GENEVA (Reuters) - A Ugandan Islamist rebel group committed human rights abuses in the eastern Democratic Republic of Congo last year that may amount to war crimes and crimes against humanity, according to a U.N. report published on Wednesday.
The Allied Democratic Forces killed at least 237 civilians in the last quarter of 2014, including 65 women and 35 children, the U.N. human rights office said in a statement.
“In total, ADF combatants attacked 35 villages. Attackers used machetes, hammers and knives, among other weapons, to wound or execute civilians. Some had their throats slit, were shot at while trying to flee, or were burned alive in their homes.”
Civil society groups in eastern Congo said the ADF had killed 13 people with machetes and hatchets in two overnight assaults over the last week.
“These violations, which were both systematic and extremely brutal, may amount to war crimes and crimes against humanity,” the U.N. statement said.
Dozens of armed factions are active in Congo’s chaotic east, where they continue to fight for control over vast reserves of gold, diamonds and tin following a 1998-2003 war that killed millions and drew in more than a half dozen neighboring countries.
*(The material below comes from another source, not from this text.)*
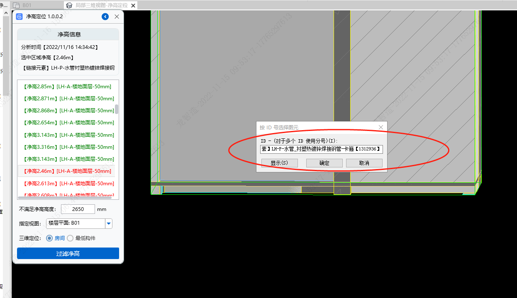Close the 局部三维视图-净高定位 view tab
Screen dimensions: 517x298
click(133, 5)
The U.N. report said civilians in the Beni area where the ADF attacks occurred remain vulnerable to violence. The threat, it said, had spread to the Irumu region, also in the east of the central African state, where violations by ADF combatants have been reported this year.
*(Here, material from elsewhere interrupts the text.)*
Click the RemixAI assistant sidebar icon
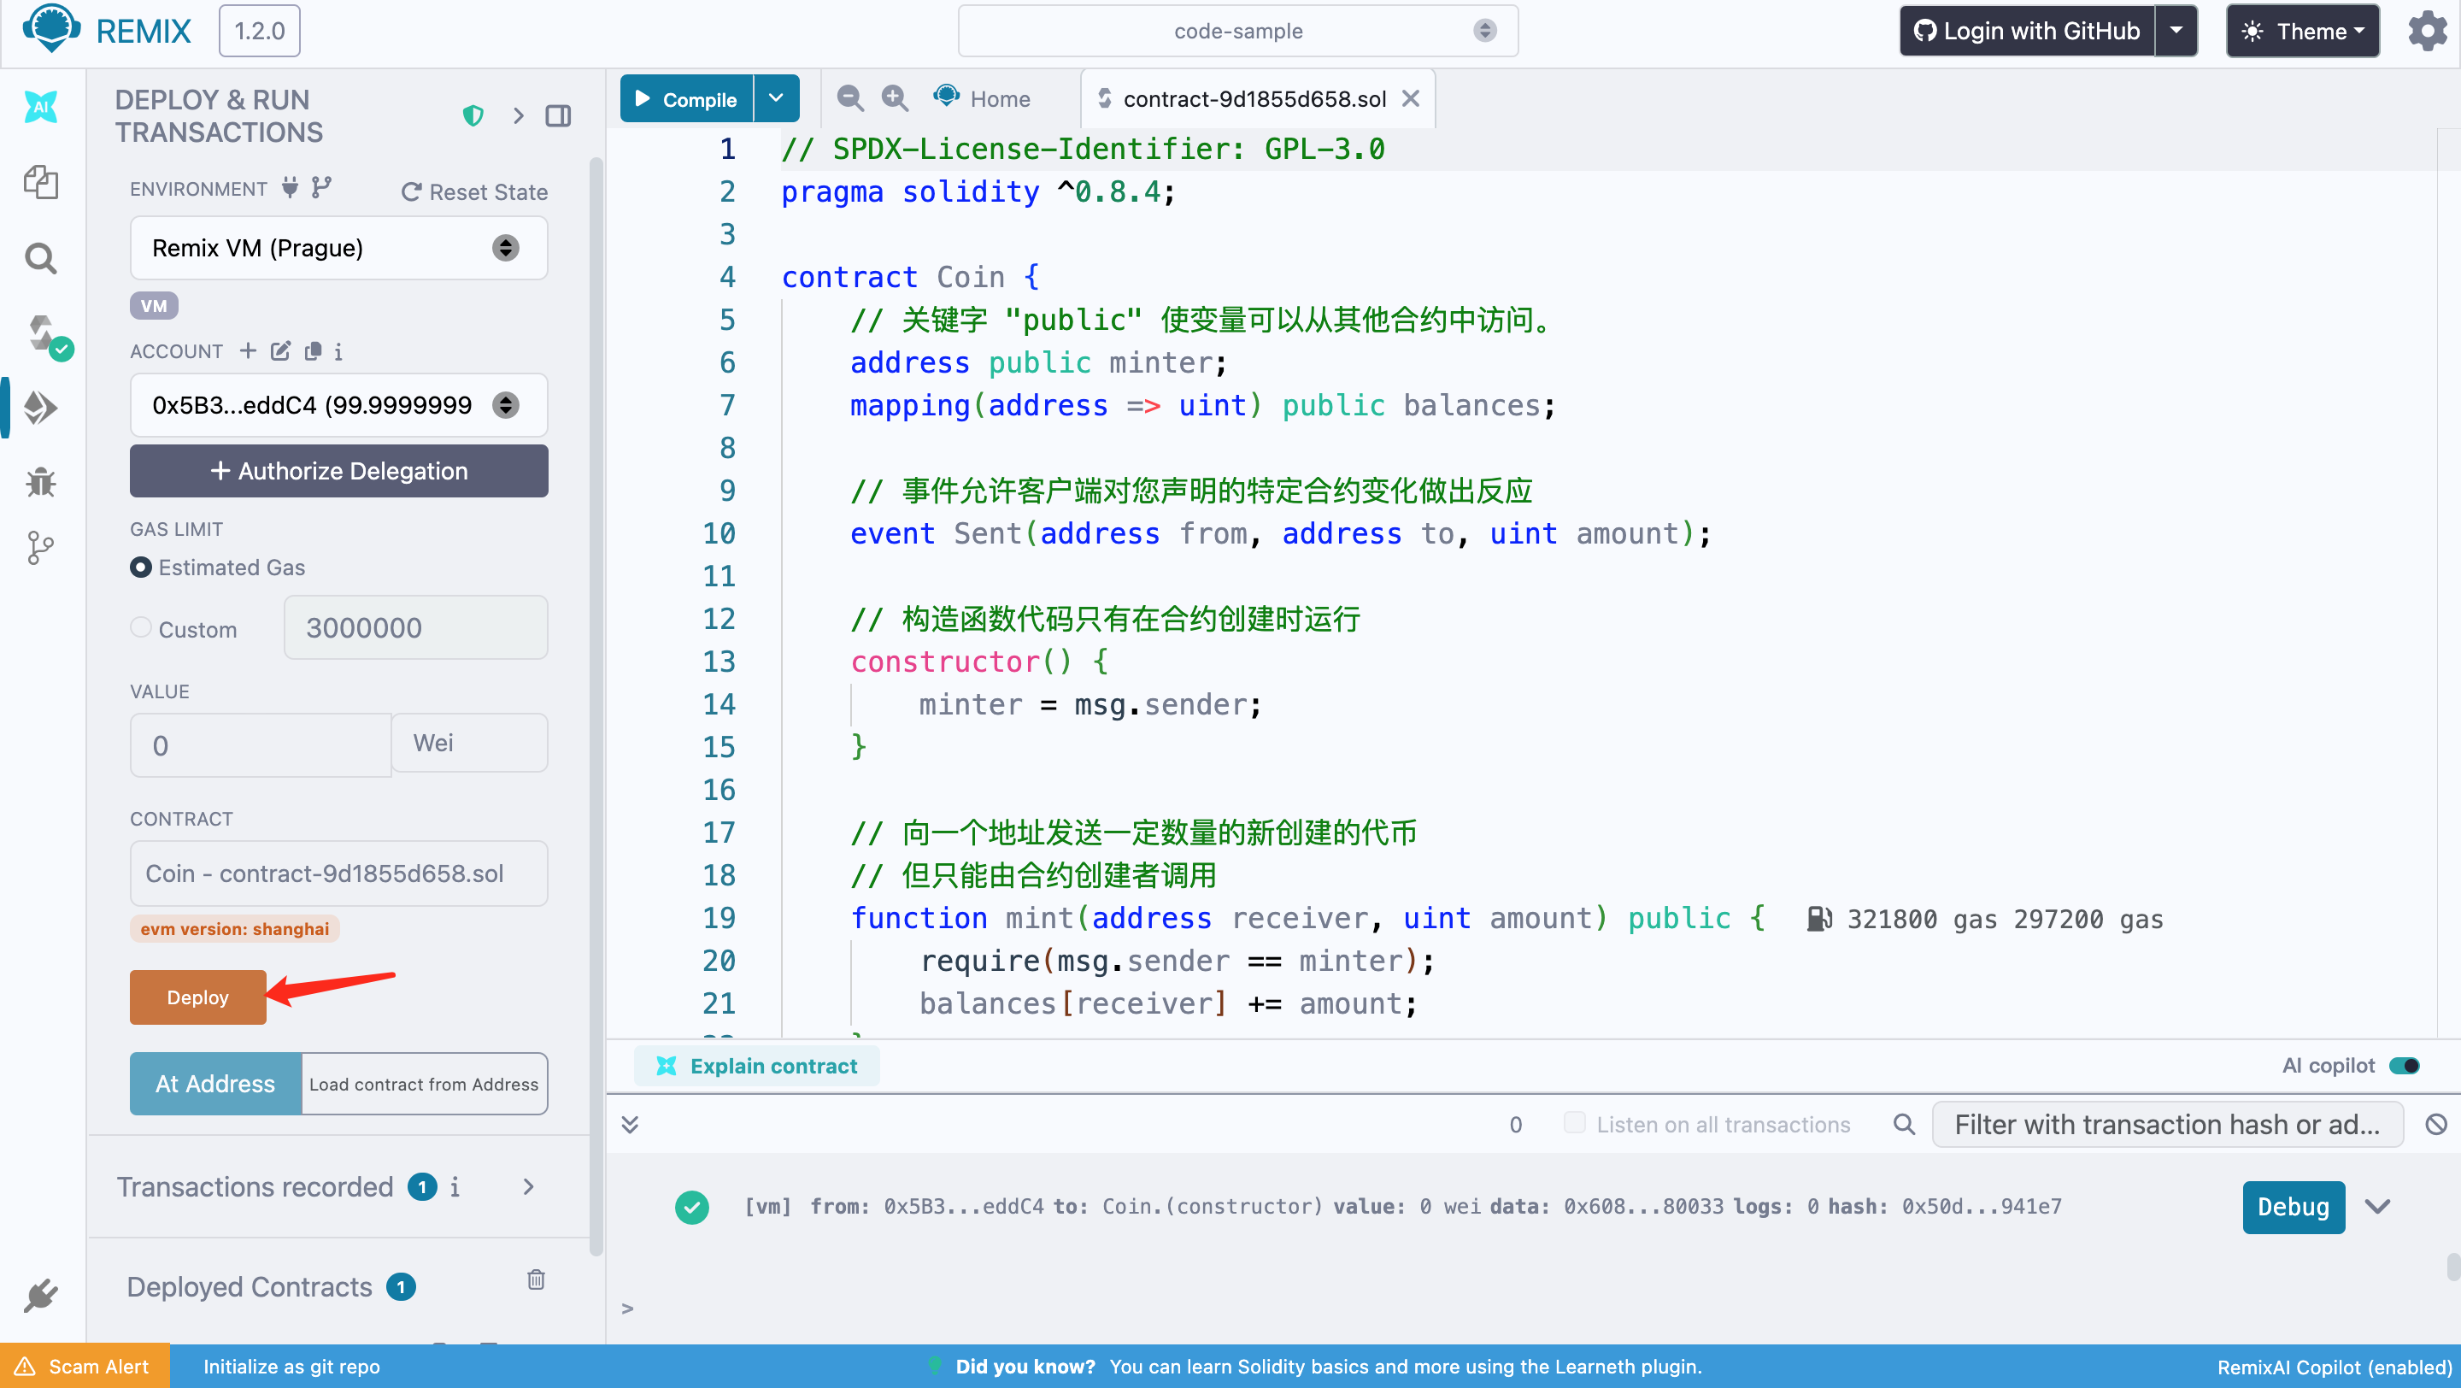 tap(40, 107)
The Congolese army launched a major operation against the ADF last year and says it has significantly weakened the group.
Major Victor Masandi, the spokesman for an operation against the group, said on Wednesday that the army killed 19 ADF fighters in a battle on Tuesday and lost four soldiers.
ADF leader Jamil Mukulu was arrested last month in Tanzania. Congo and Uganda have both asked Tanzania for his extradition.
“I welcome these initial steps towards justice but urge the authorities to redouble their efforts to hold to account all those implicated in the series of truly horrendous crimes that ravaged the Beni area last year,” U.N. human rights chief Zeid Ra’ad Al Hussein said in the statement.
The U.N. report said Congolese armed forces had also violated international humanitarian and human rights law and at least 300 people, including at least 33 members of the armed forces, had been arrested in connection with the Beni massacres.
Civilians continued to come under regular attack in the region. The Congolese army blamed ADF fighters for an ambush on U.N. peacekeepers last week that killed two and wounded 13 Tanzanian soldiers.